WORK INSTRUCTION →
Write out exactly, and only, the lines below from the line with "This screenshot has width=1024, height=516." through the line with "the green Sauvegarder"; pictures do not belong in the copy.

DATASET EXCERPTS →
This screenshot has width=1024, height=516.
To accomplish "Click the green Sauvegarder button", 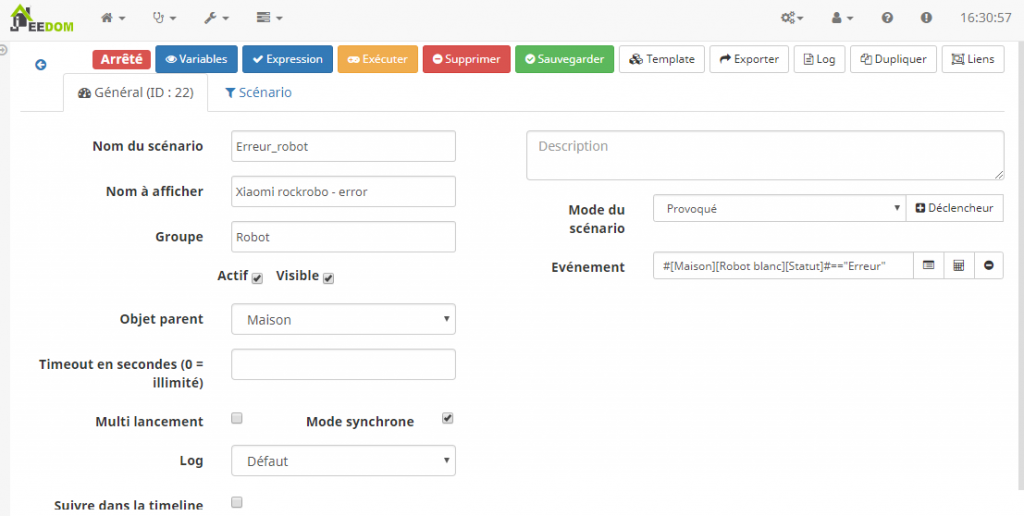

---

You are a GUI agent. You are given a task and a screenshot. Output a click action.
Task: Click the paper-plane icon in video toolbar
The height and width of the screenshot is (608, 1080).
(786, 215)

SOLUTION FOR THIS TASK →
This screenshot has width=1024, height=516.
To accomplish "Click the green Sauvegarder button", 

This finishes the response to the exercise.